The Black Lavender Square Mosaic
I have been slowly (since 2005 at the latest!) developing artistic programs that draw squares packed with a gap into a vertical dimension. I found early on that you can scale the squares to fit any integer number of squares up to the limit of the sum of the gaps. At that point, if you scale the gap you can hypothetically fit an infinite number of squares up to the resolution of your output.
The idea was originally to make wall art as I am an artist. Nodebox has allowed the possibility of completely customizable interior design pattern wall paper or other elements, hence "lavender", as I didn't think many interior designers would want an entire wall of black squares.
My programs went something like this: Postscript -> SVG.js -> Processing -> Nodebox
One thing that is different about Nodebox is that it is always rendering so that if you make changes you see them immediately.
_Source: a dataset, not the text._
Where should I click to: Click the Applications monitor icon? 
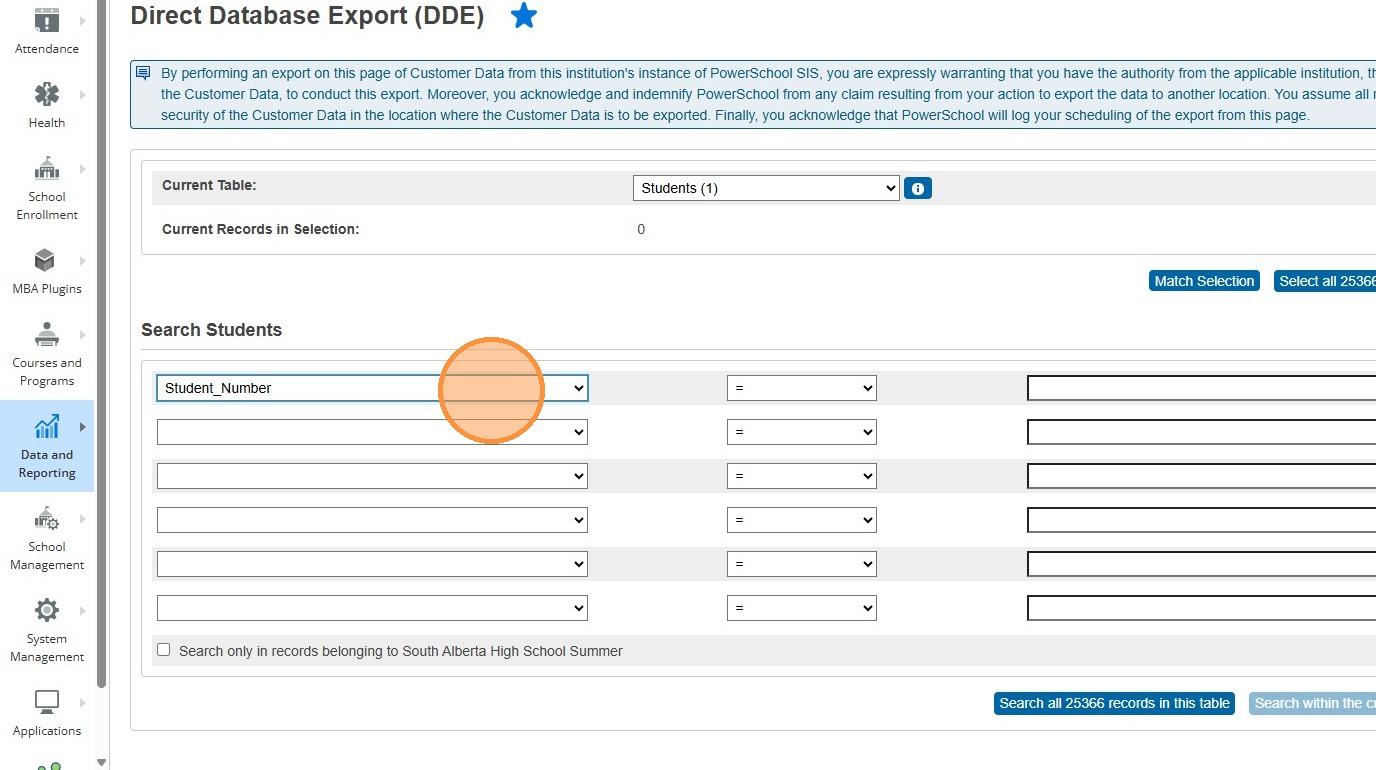pos(46,702)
This is huge, but it's strange to have a program environment that uses lists and no loops. If you are starting out, it's like saying make a painting with brushstrokes but you can't use a brush. I struggled for a long time to get the space between columns to work. In the end I found the "Running Total" node which makes this network possible.
My next step is to make controls visible without hunting for each node specifically. I did this before by creating a subnetwork and publishing the values but I keep adding things that I want to control. I have in this version the introduction of a sine function, which I later disconnected because things were getting out of hand.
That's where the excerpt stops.